═══ Document excerpt ═══
Now all the different parts of the examination have been completed.
The following activities have taken place over the last eight months.
The Okinawa Labor Standards Office completed an inspection and in March 2017, they presented OIST with recommendations and instructions to implement improvements in health and safety procedures. OIST has reported its fulfillment of all the recommendations and instructions from the Okinawa Labor Standards Office, which has in turn accepted our improved measures.
In January 2017 OIST set up a fully independent External Review Panel made up of experts both on diving and health and safety. This panel delivered their report to the OIST President in May 2017.
OIST has been in contact with the Suzuki family since the incident to make sure that their wishes are paramount in any actions undertaken by the University.
The Nago Coastguards have been engaging in the examination of the incident. OIST shared the External Review Panel report with them.
The Human Resources Division at OIST has also completed its procedures on the relevant OIST employees in light of deficiencies found in connection with the incident.
Finally, the Suzuki family has completed the necessary steps to make the death of their son official. We plan to hold a ceremony to remember Shohei Suzuki next month.
Thus, we must now reflect on how OIST moves forward from this tragic incident, to vigorously establish a new and effective safety culture within the University.
═══
Written request 1:
Answer these questions from the OIST statement:
(a) In what month and year did the Okinawa Labor Standards Office give OIST its recommendations and instructions?
(b) When did the External Review Panel deliver its report to the OIST President?
(c) With whom did OIST share the External Review Panel report?
Written request 2: List every month-and-year date given in the OIST statement, in the order they appear.
Written request 3: Please set down the OIST statement word for word between "In January 2017" and "in May 2017.", inclusive.
The items after this point are separate from the OIST statement.
═══ Information shown ═══
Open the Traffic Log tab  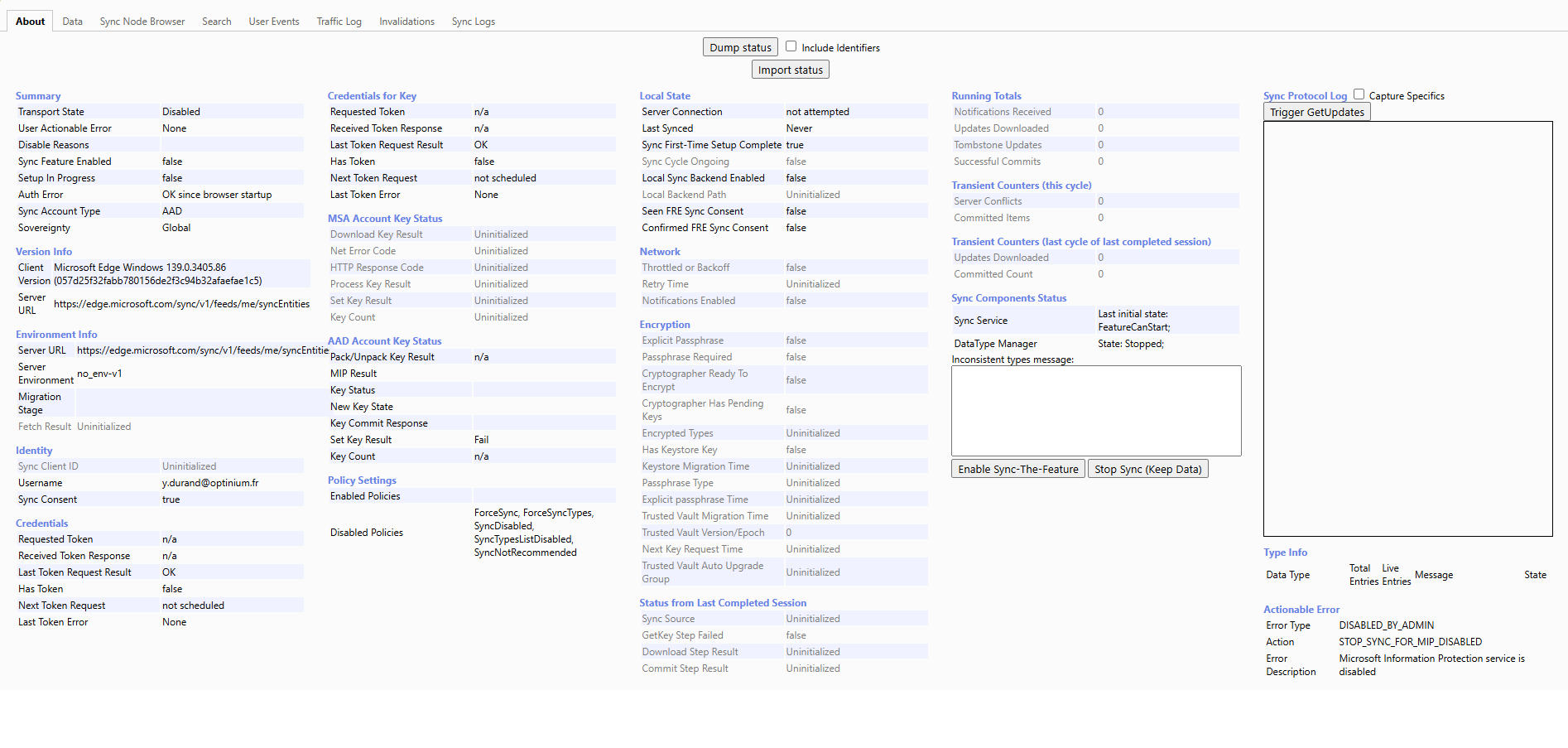click(339, 22)
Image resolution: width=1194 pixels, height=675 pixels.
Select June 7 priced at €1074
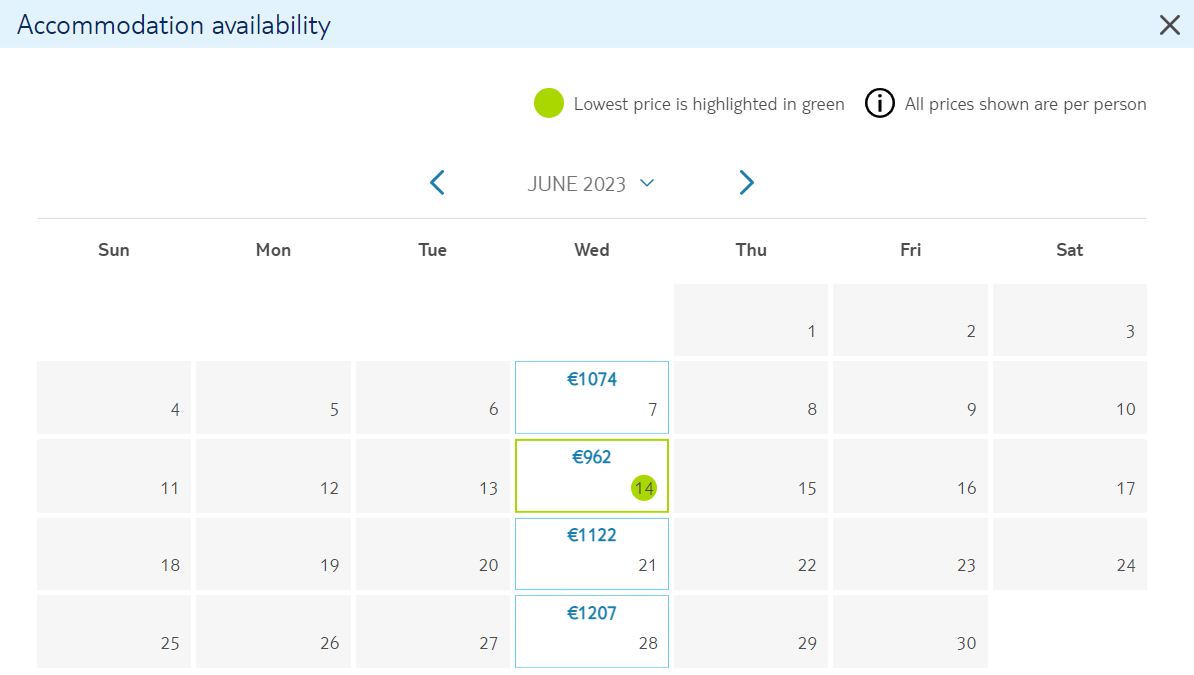pyautogui.click(x=592, y=397)
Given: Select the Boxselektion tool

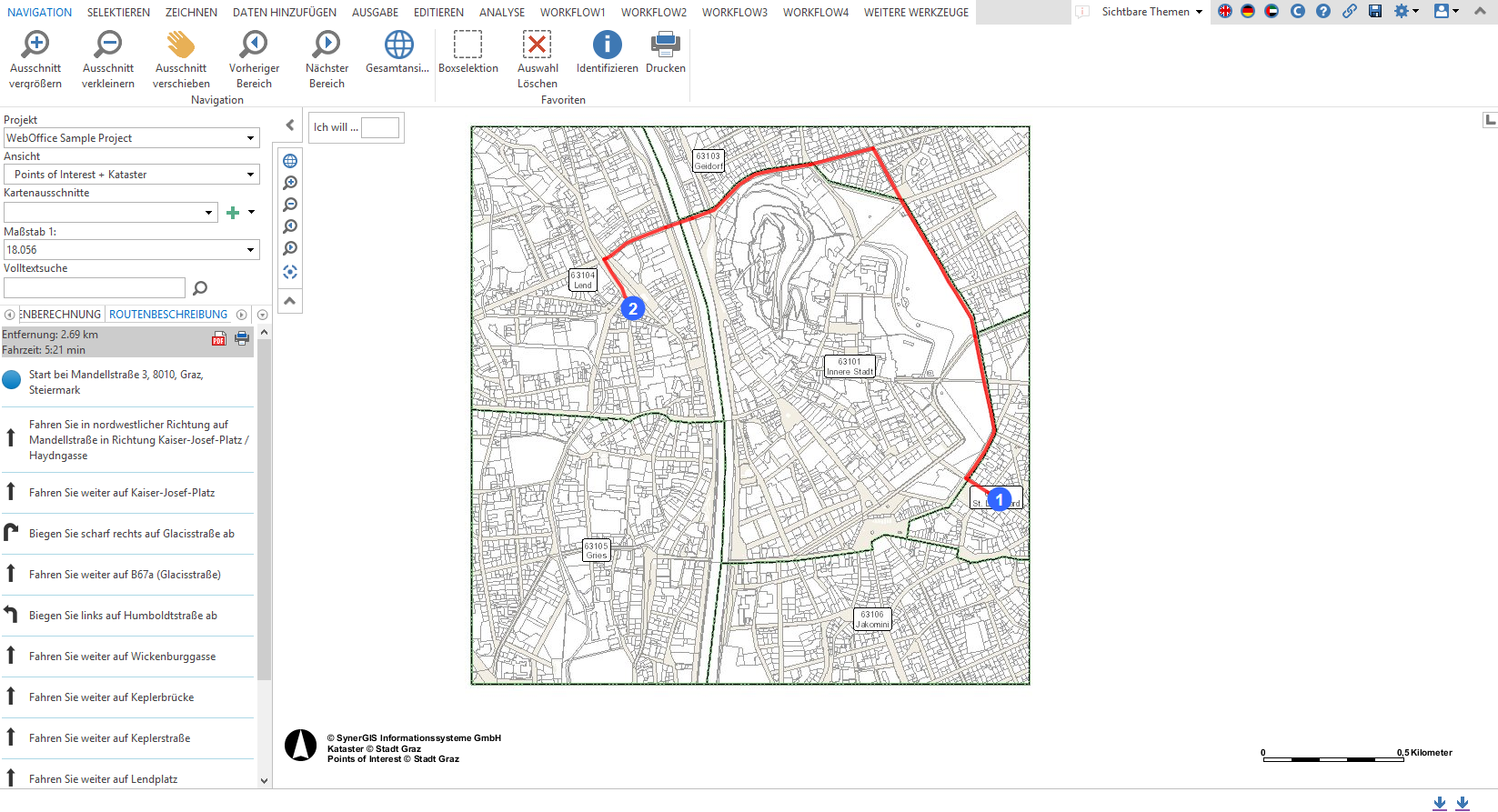Looking at the screenshot, I should (467, 45).

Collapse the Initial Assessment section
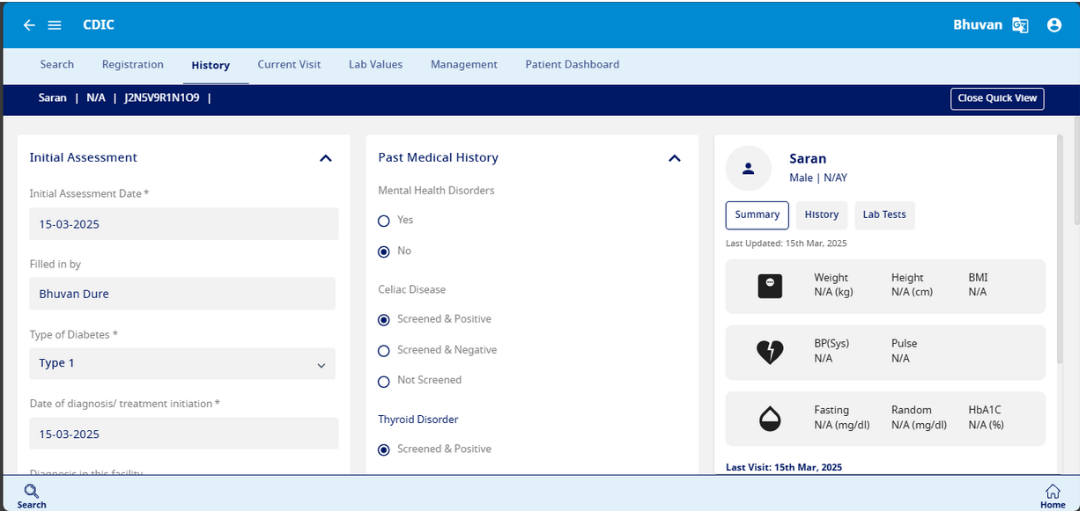(x=325, y=158)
═══
Full output 1:
(a) March 2017
(b) May 2017
(c) The Nago Coastguards

Full output 2:
March 2017
January 2017
May 2017

Full output 3:
In January 2017 OIST set up a fully independent External Review Panel made up of experts both on diving and health and safety. This panel delivered their report to the OIST President in May 2017.